Network congestion was effectively mitigated, as the reduced data volume maintained high throughput (480 MB/s) and avoided bottlenecks, even with 50 nodes. Write operations per node dropped from 5 GB in the five-node cluster to 0.5 GB in the 50-node setup (a 90% reduction per node, with a total of 25 GB across all nodes). This distribution of I/O load across more SSDs, combined with their inherent wear-levelling algorithms, ensures sustained performance and extends device lifespan, making the approach well-suited for large-scale systems like those in e-government applications. Thus, the mechanism scales efficiently to 50 + nodes without significant degradation from network congestion or SSD wear. The energy saving analysis produced the following results as in Table 6.

Table 6. Energy savings between SSD-based and HDD-based Hadoop clusters.

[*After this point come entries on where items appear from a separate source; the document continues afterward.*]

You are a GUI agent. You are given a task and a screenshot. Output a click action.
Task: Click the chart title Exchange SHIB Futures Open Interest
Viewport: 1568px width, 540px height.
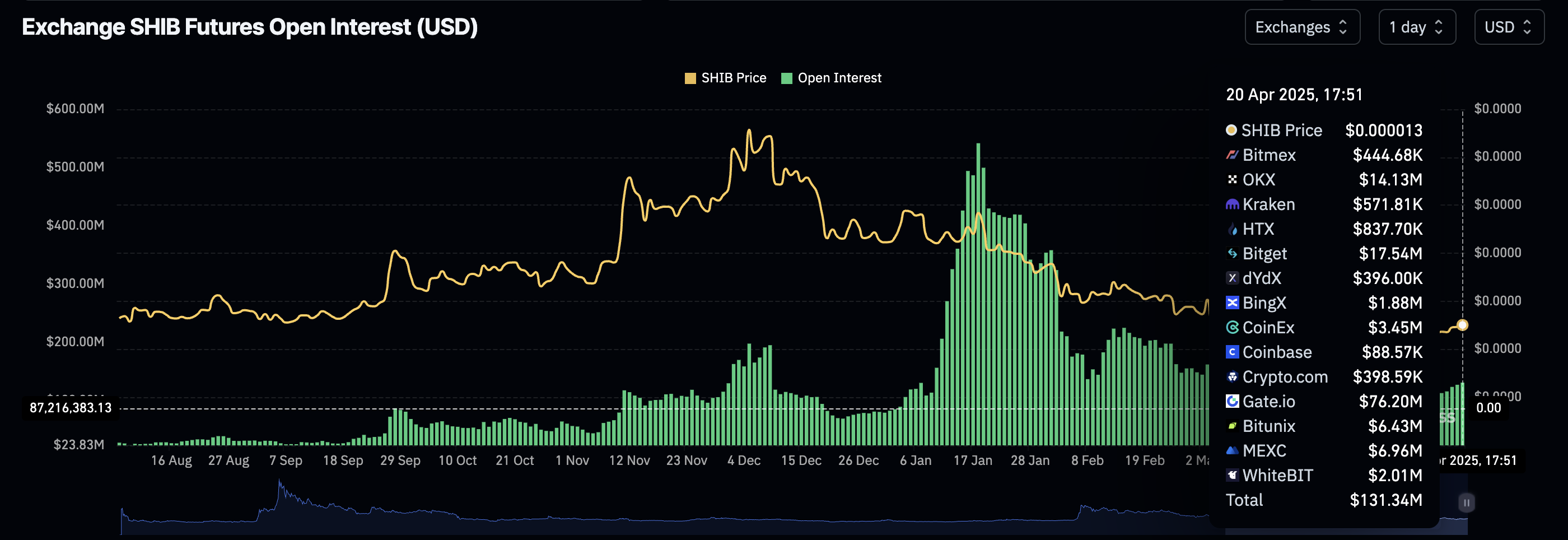point(250,27)
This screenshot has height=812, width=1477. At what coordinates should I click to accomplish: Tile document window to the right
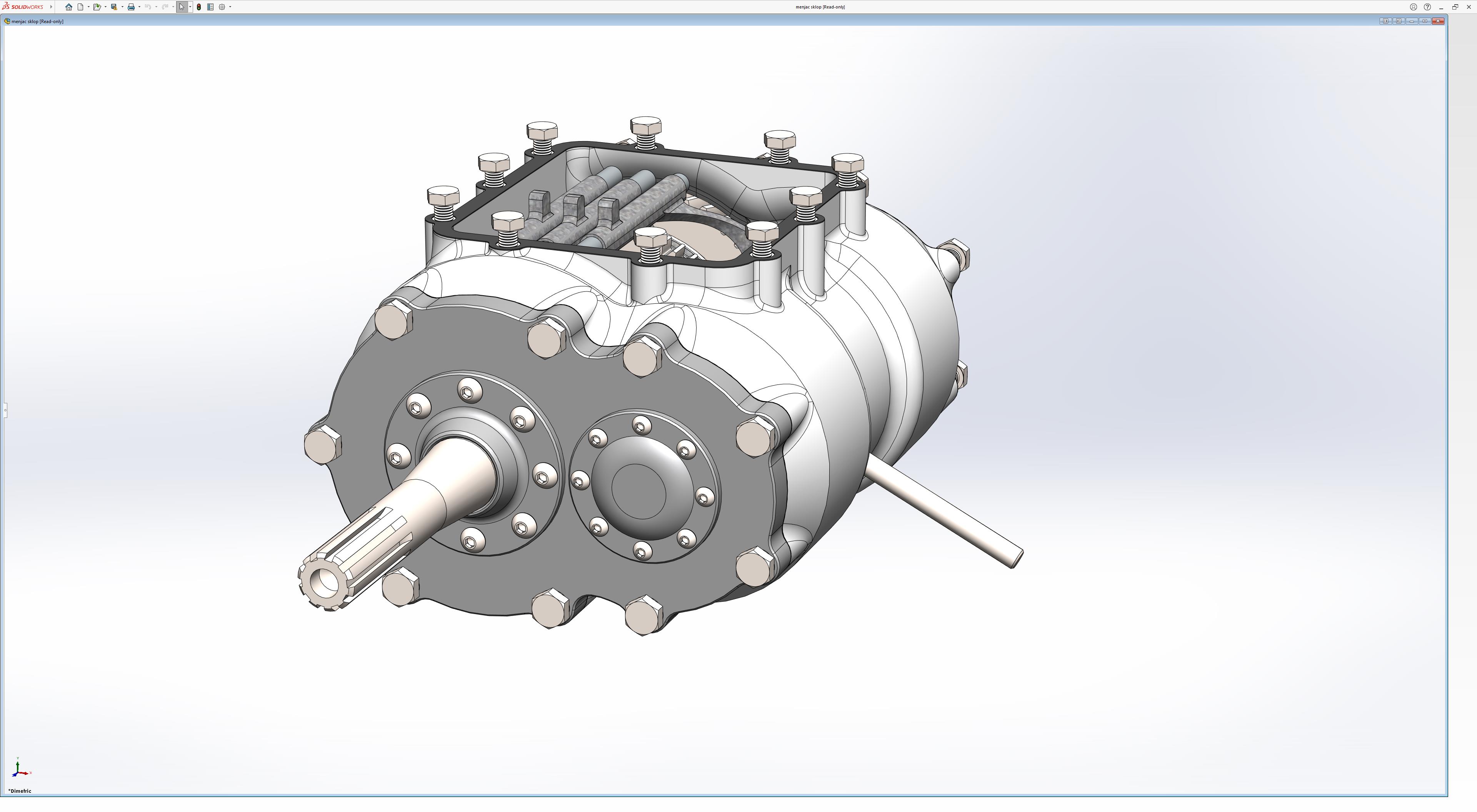pyautogui.click(x=1399, y=21)
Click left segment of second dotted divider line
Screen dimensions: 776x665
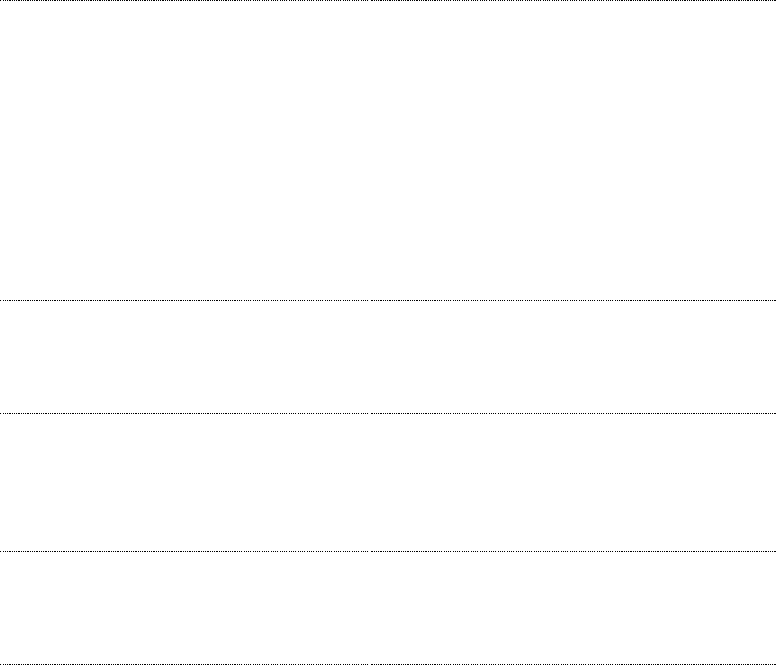[184, 300]
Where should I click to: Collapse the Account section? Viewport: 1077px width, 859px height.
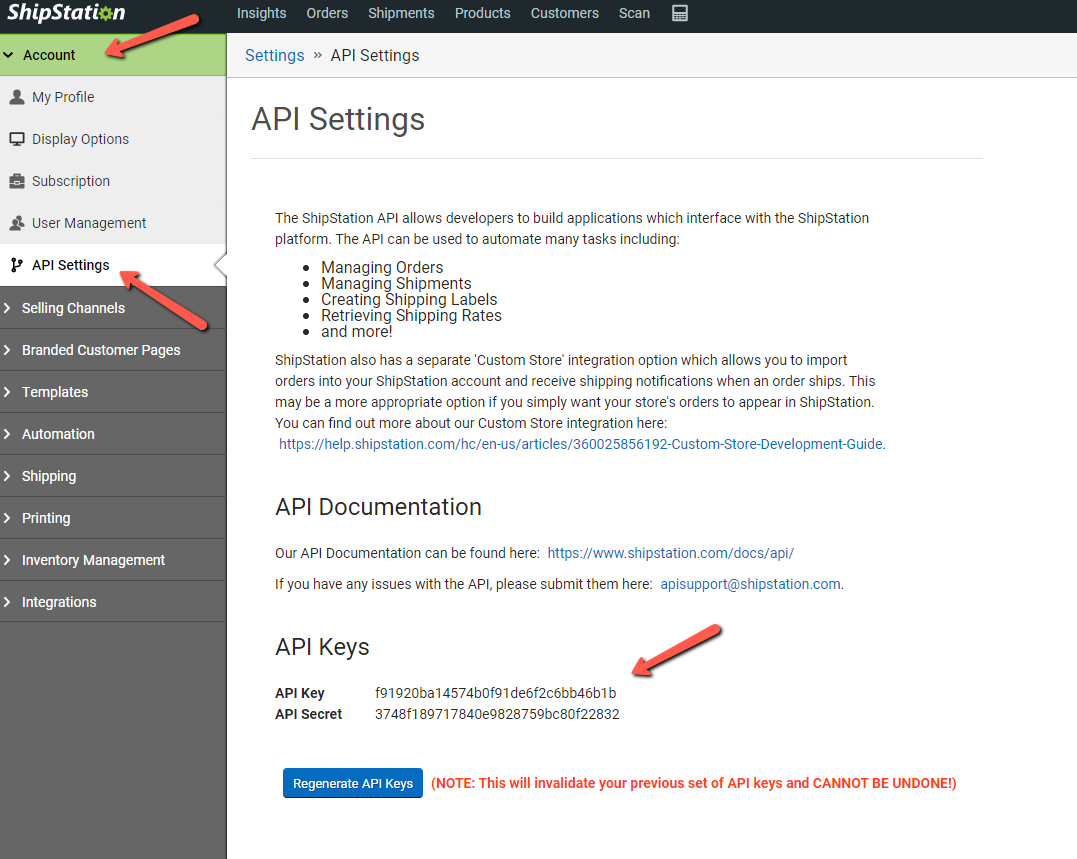point(48,55)
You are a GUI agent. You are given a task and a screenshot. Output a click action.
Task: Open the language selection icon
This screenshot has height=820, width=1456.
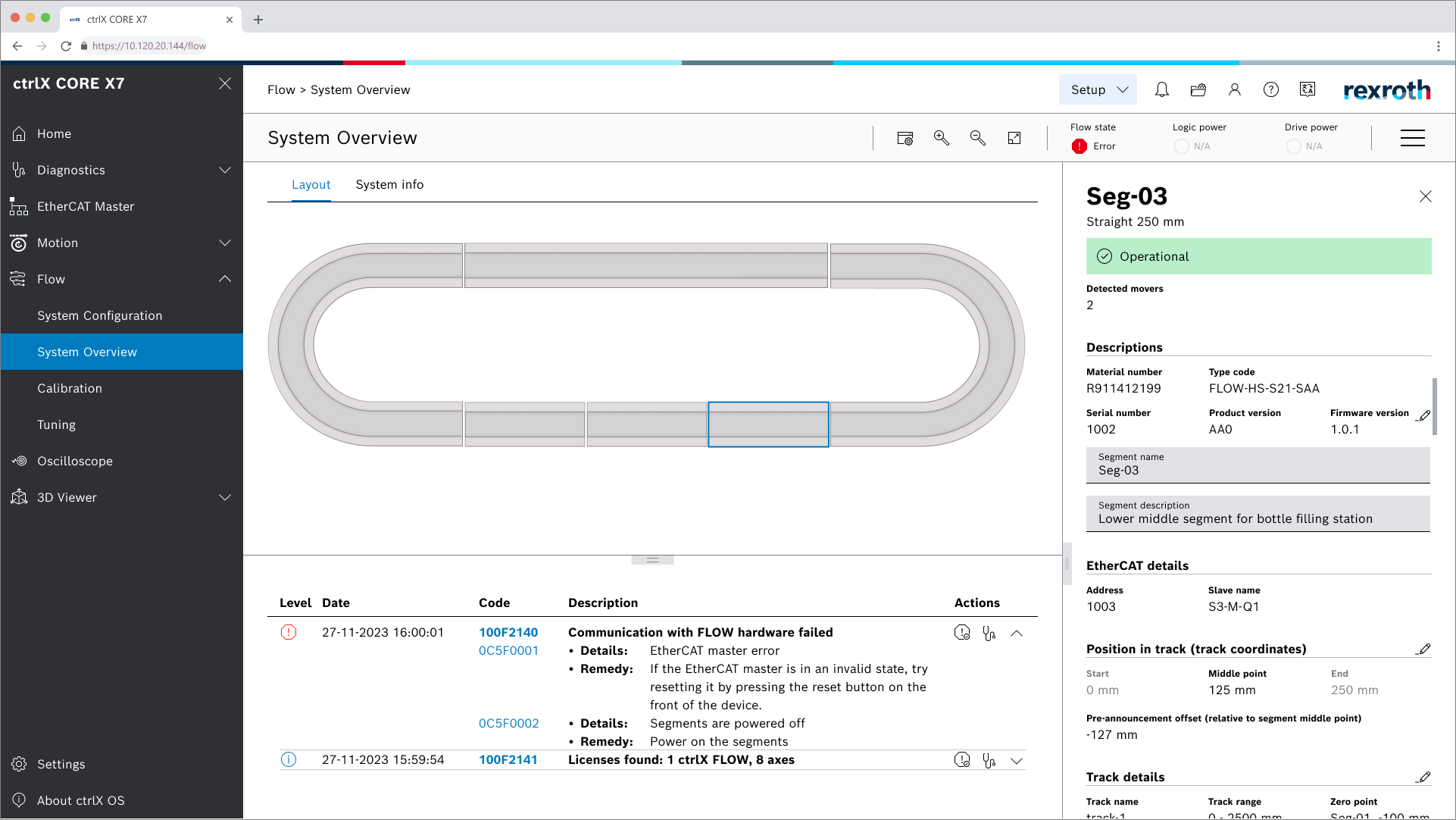[x=1307, y=89]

Cluster Type	Average Execution Time (s)	Average Power Consumption (W)	Total Energy Consumption (Wh)
SSD-based	92	150	3.83
HDD-based	100	200	5.56

The results highlight a clear advantage for the SSD-based Hadoop cluster in terms of energy efficiency. The SSD-based cluster consumed an average of 150 W during the Terasort benchmark, compared to 200 W for the HDD-based cluster—a 25% reduction in power consumption. This difference stems from the lower energy requirements of SSDs, which use approximately 2 W per device for read/write operations, versus 6 W per HDD. Furthermore, the SSD-based cluster completed the benchmark in 92 s, 8 s faster than the HDD-based cluster’s 100 s, contributing to additional energy savings. Consequently, the total energy consumption was 3.83 Wh for the SSD-based cluster and 5.56 Wh for the HDD-based cluster, reflecting a 31% reduction in energy usage. These findings are consistent with prior research, such as²², which noted up to 30% energy savings in SSD-based systems for I/O-intensive tasks. The combination of reduced execution time and inherent SSD power efficiency positions the SSD-based cluster as a more sustainable and cost-effective option for e-government applications, where both performance and energy efficiency are paramount.

Discussion

Findings marked the shortening of average execution time for using the proposed data address-based shuffle mechanism, especially in benchmarks related to Terasort. This reduction in execution time demonstrates the proposed mechanism’s capability of improving efficiency of distributed computation. The emerging type of computation – distributed computation – is relevant to the case of e-government systems. In e-government, distributed computation would be used to analyse massive amount of user records and real-time sensor data, and to make decisions and provide user services. If the proposed data address-based shuffle mechanism could shorten the time of data processing, it would increase the capacity of online operations and raise response rates of e-government services.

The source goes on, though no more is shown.